= 1945 in British music =

This is a summary of 1945 in music in the United Kingdom.

==Events==
- 7 June – First performance of Peter Grimes in Sadler's Wells, London.
- 29 June – William Walton opposes a proposal that the British Council should support a complete recording of Peter Grimes, suggesting that this should be discussed "at a calmer moment when the wildly hysterical & uncritical eulogies & general 'ballyhoo' have somewhat abated, & the true merits of the work can be properly assessed."
- 1 July – For its 50th season the Proms returns from its wartime retreat in Bedford back to the Royal Albert Hall in London. The First Night concert includes William Walton’s Memorial Fanfare for Henry Wood, as well as a performance of Elgar’s Cockaigne (In London Town).
- July – Benjamin Britten and Yehudi Menuhin tour Germany to perform concerts in liberated concentration camps, including Belsen.
- 26 July – Composer Ernest John Moeran marries cellist Peers Coetmore.

• [Stored rows]
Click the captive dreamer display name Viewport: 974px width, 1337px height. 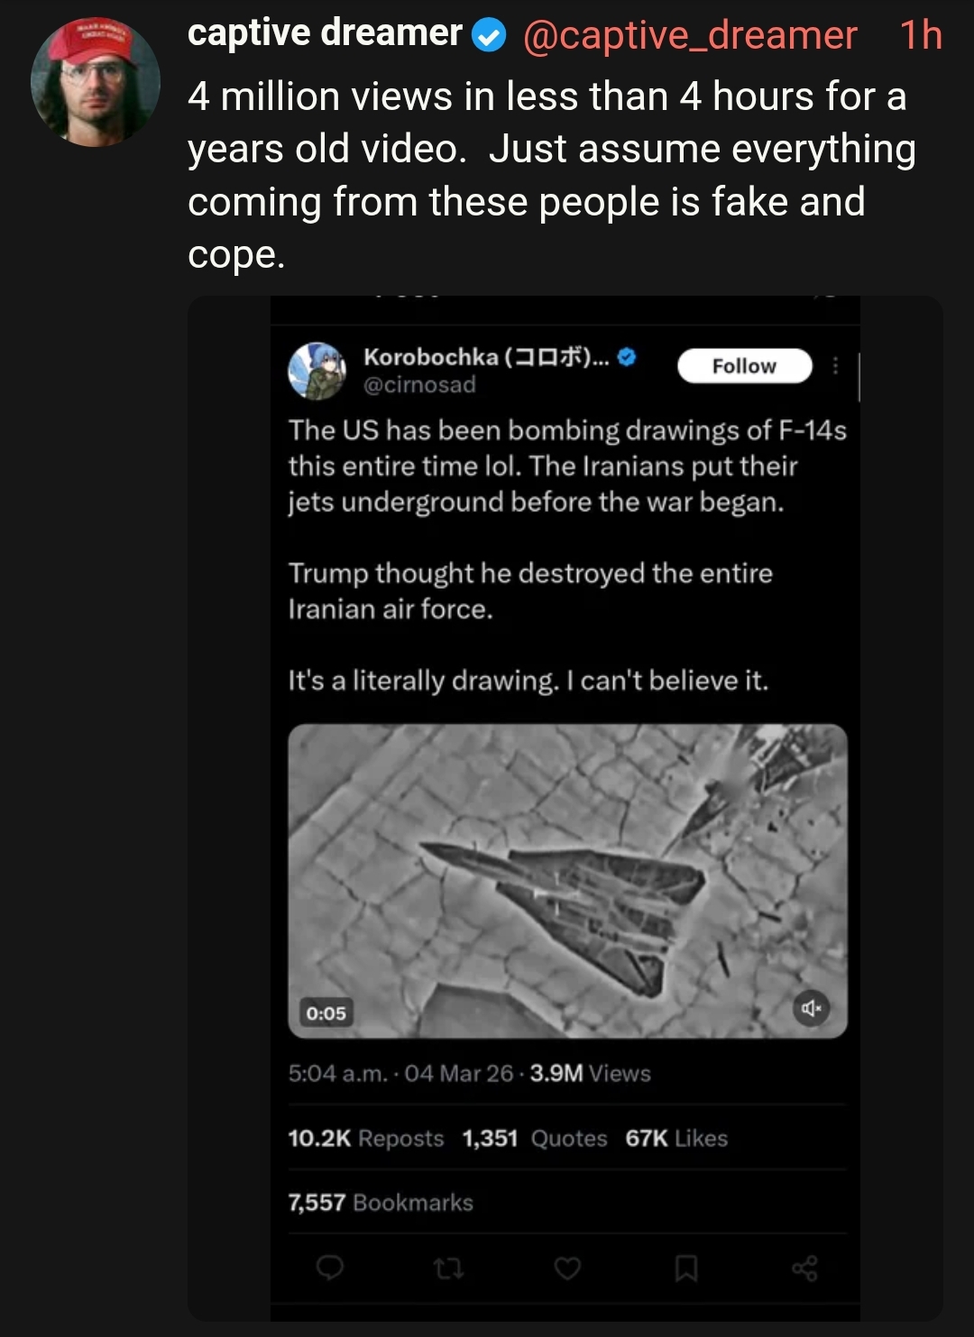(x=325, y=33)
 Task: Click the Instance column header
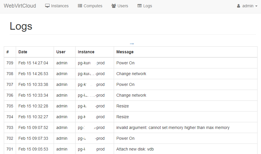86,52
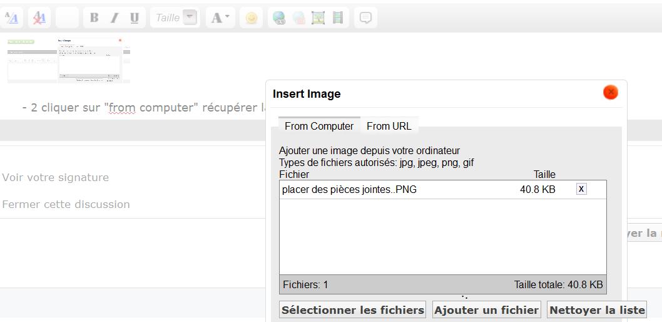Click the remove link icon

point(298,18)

---

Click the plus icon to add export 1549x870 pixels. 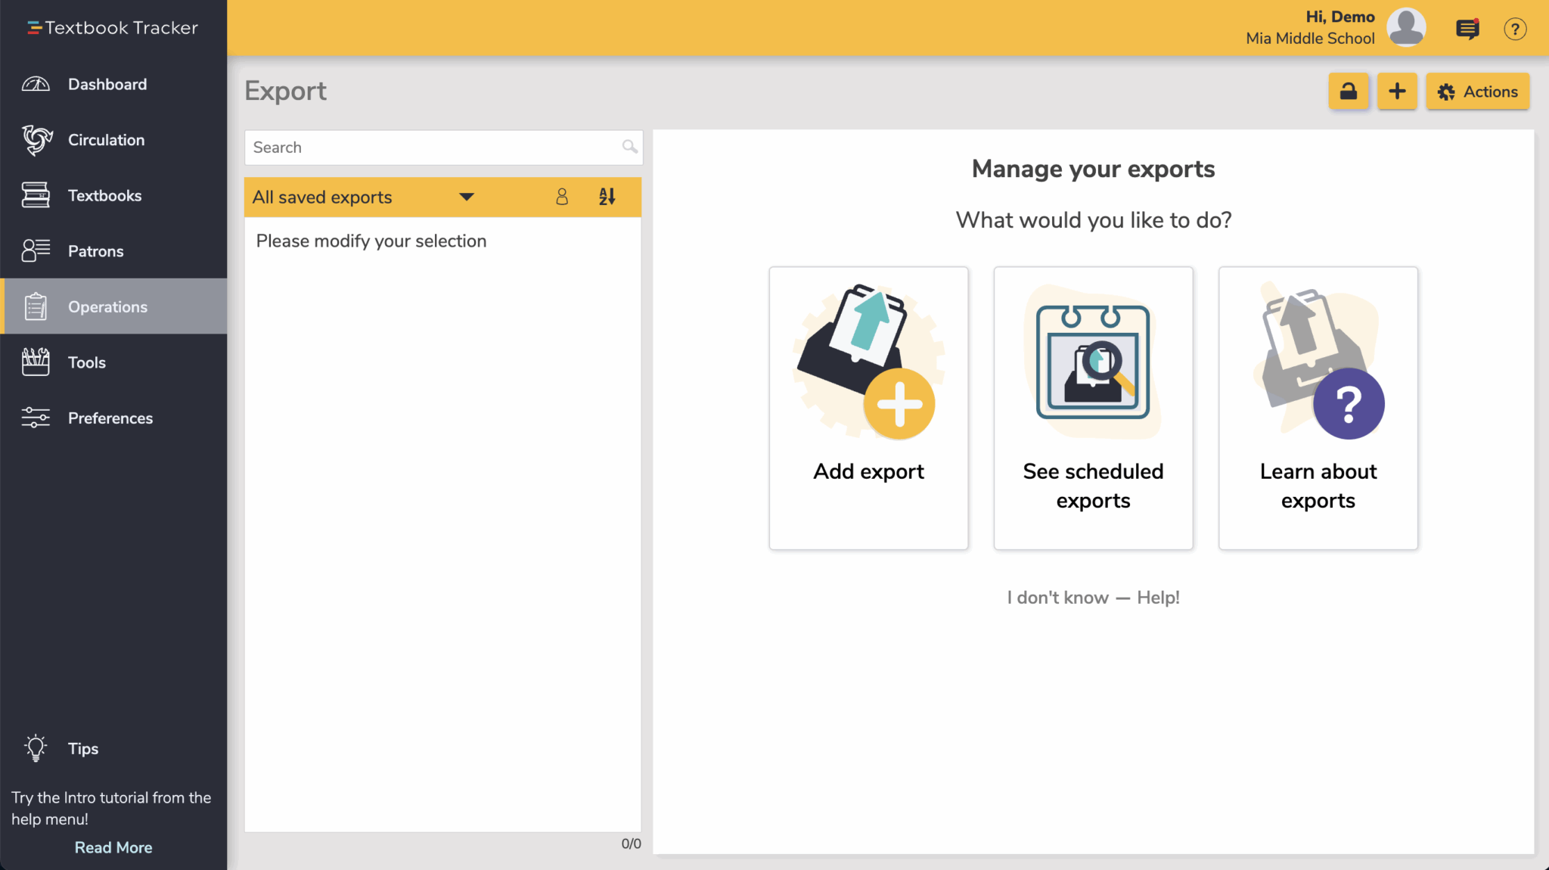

• [What is needed] Output the stretch of the 1945 British music summary from "This is a summary" through "(In London Town).", copied word for word.

• [Reply to the exercise]
This is a summary of 1945 in music in the United Kingdom.

==Events==
- 7 June – First performance of Peter Grimes in Sadler's Wells, London.
- 29 June – William Walton opposes a proposal that the British Council should support a complete recording of Peter Grimes, suggesting that this should be discussed "at a calmer moment when the wildly hysterical & uncritical eulogies & general 'ballyhoo' have somewhat abated, & the true merits of the work can be properly assessed."
- 1 July – For its 50th season the Proms returns from its wartime retreat in Bedford back to the Royal Albert Hall in London. The First Night concert includes William Walton’s Memorial Fanfare for Henry Wood, as well as a performance of Elgar’s Cockaigne (In London Town).